**The task:**
From the first line to the last, retype the records exactly without their images.

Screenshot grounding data
[Start of Attachment]

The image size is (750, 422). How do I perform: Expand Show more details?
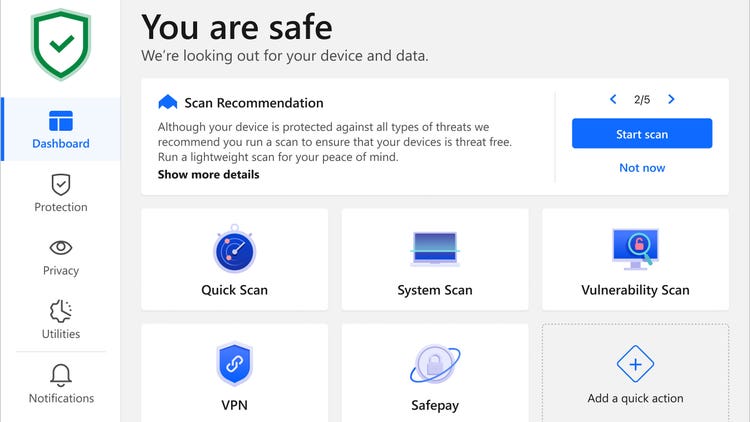[x=208, y=175]
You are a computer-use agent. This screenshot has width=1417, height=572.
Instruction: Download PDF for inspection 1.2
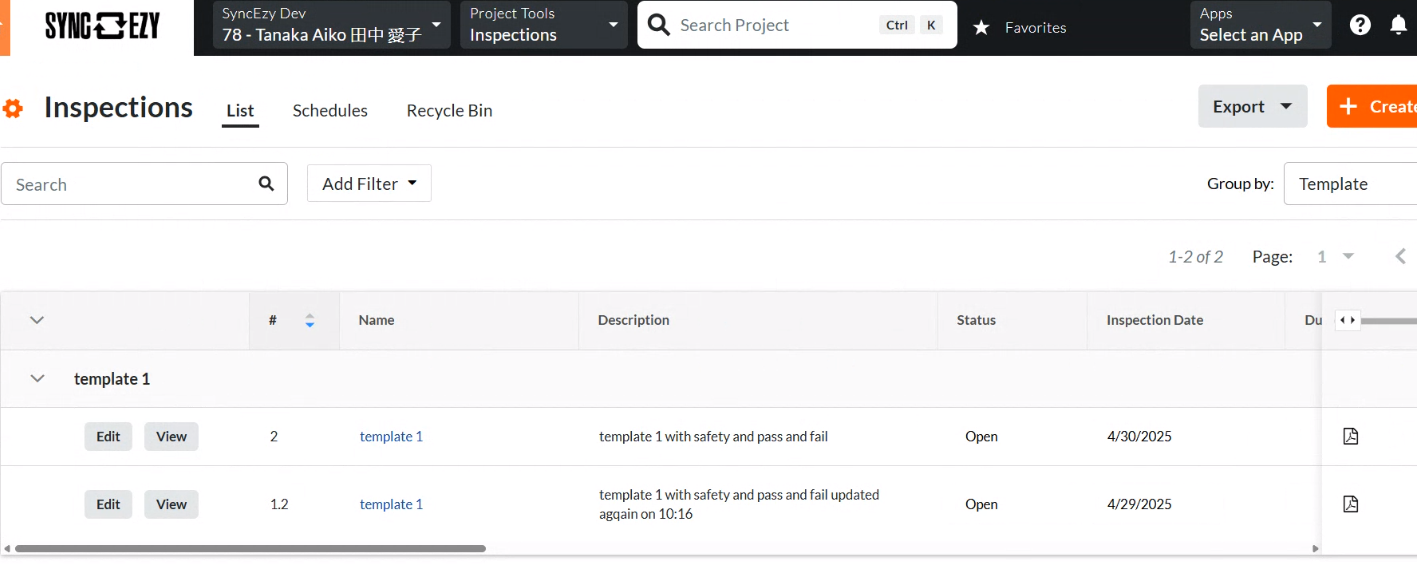pos(1350,503)
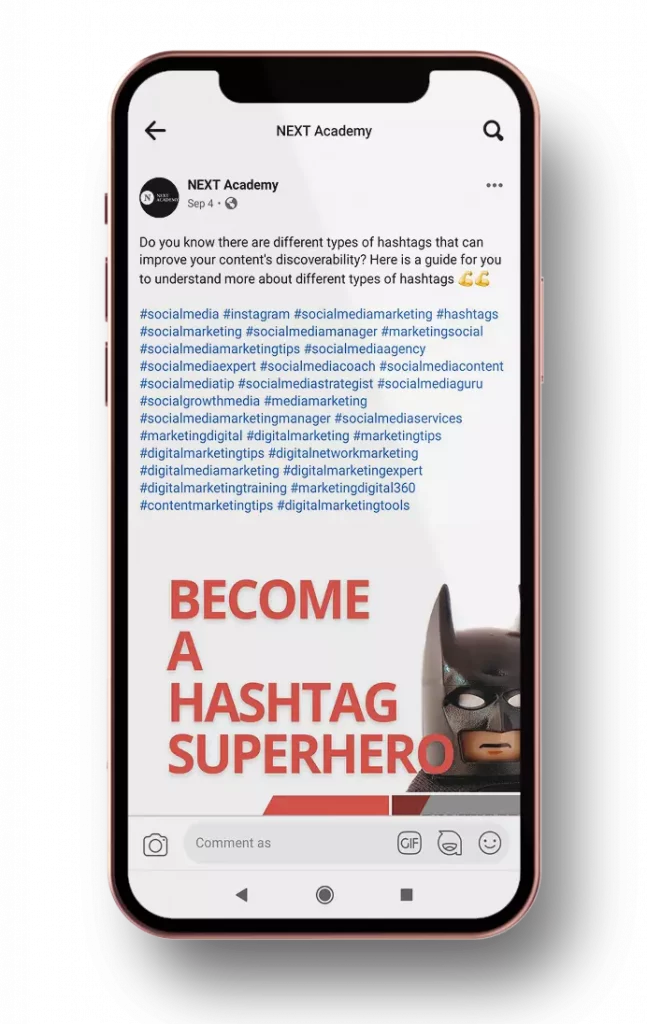The image size is (647, 1024).
Task: Open the sticker picker icon
Action: (449, 843)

[End of Attachment]

**Solution to this problem:**
The image size is (750, 422). How do I perform: Expand Show more details?
[x=208, y=175]
You are a computer-use agent. This screenshot has width=1417, height=572.
Instruction: Download PDF for inspection 1.2
pos(1350,503)
The image size is (647, 1024).
Task: Open the sticker picker icon
Action: (449, 843)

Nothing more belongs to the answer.